Will never forgive US for this, says Afghanistan war veteran
Former CIA analyst and Afghanistan war veteran Matt Zeller has criticized the United States for its actions in Afghanistan, which witnessed a takeover by the Taliban over the weekend. The Taliban had been gaining ground in Afghanistan since the US decided to withdraw its troops from the country after a two-decade war. Zeller said he will never forgive the US for leaving people behind.

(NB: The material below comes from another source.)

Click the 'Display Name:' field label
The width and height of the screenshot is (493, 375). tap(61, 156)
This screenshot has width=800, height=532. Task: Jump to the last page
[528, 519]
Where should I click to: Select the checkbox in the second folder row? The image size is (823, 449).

'We sent plan after plan for evacuation. Nobody listened'
Reacting to Biden's Monday speech on the Afghanistan crisis, Zeller told MSNBC, "I was appalled." "The idea we planned for every contingency? I have been personally trying to tell this administration since it took office. I have been trying to tell our government for years this was coming. We sent them plan after plan on how to evacuate these people. Nobody listened to us."

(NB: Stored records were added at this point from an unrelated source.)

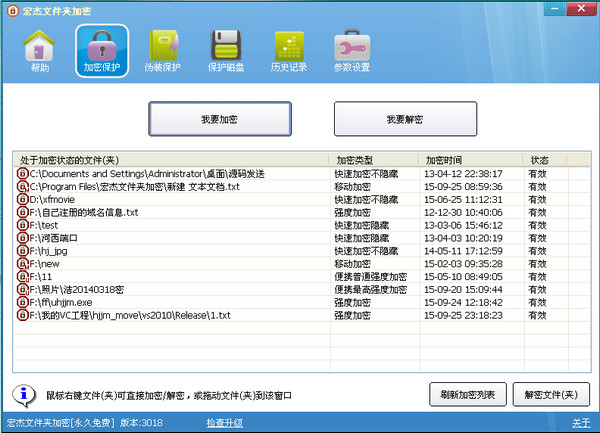Open the 关于 about link

[x=580, y=423]

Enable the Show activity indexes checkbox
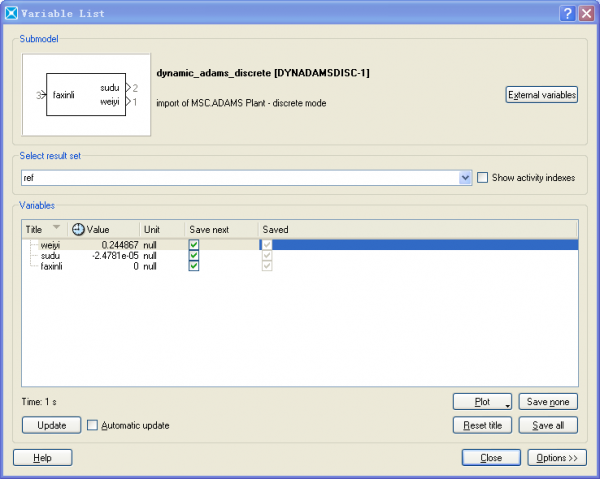[x=483, y=177]
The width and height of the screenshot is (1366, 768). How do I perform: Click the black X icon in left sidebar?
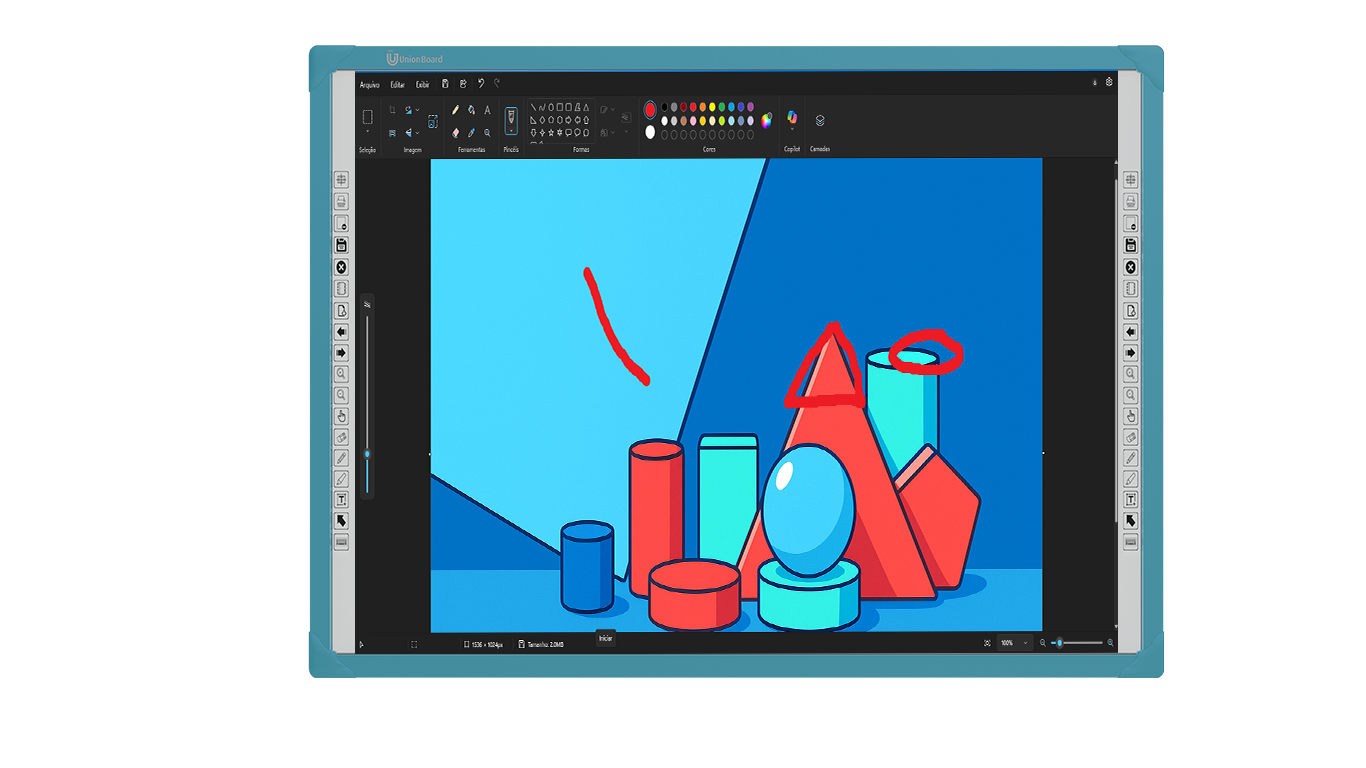(341, 267)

'If we don't help Afghans, they will die'
"We made these people a promise. The Taliban are now actively killing them, and if we don't take them they're going to die...We have the means to do this," said Zeller, adding that the US lacks the conviction to "do the right thing."
'Can't forgive myself; won't forgive US for doing this'
Zeller further said, "I can't forgive myself and I'll never forgive my country for doing this," adding that he now understands the "moral injury" every Vietnam war veteran had been warning him about. He criticized the US administration for not having a concrete plan to evacuate the thousands of Afghans left in the lurch amid the takeover by the Taliban.
Zeller also opposed news anchors for supporting Biden
Zeller also appeared to differ from MSNBC hosts Brian Williams and Nicolle Wallace. Williams had complimented Biden's Monday speech, saying that the President "didn't run" from responsibility. Williams said, "He didn't run from it. He owned it. He owned the fact that, as he put it, the buck stops with him." "I hope he gets to own their deaths, too," Zeller replied.
Biden said he stood by withdrawal of troops
Biden said on Monday that he stands by his decision to withdraw troops from Afghanistan. He said he would rather invite criticism than pass on the crisis to a fifth US President and let America's longest war continue for a "third decade." He conceded that the chaos escalated far more quickly than anticipated, maintaining that there was "never a good time to withdraw forces."
Taliban takes over Afghanistan; civilians flee
The Taliban stormed the capital Kabul on Sunday after taking over several key cities since the US withdrawal. Horrific visuals of civilians trying to flee the country have emerged online. On Sunday, the group seized the Presidential Palace in Kabul, taking control of the capital. President Ashraf Ghani also fled the country on Sunday, saying he did so to prevent a "flood of bloodshed."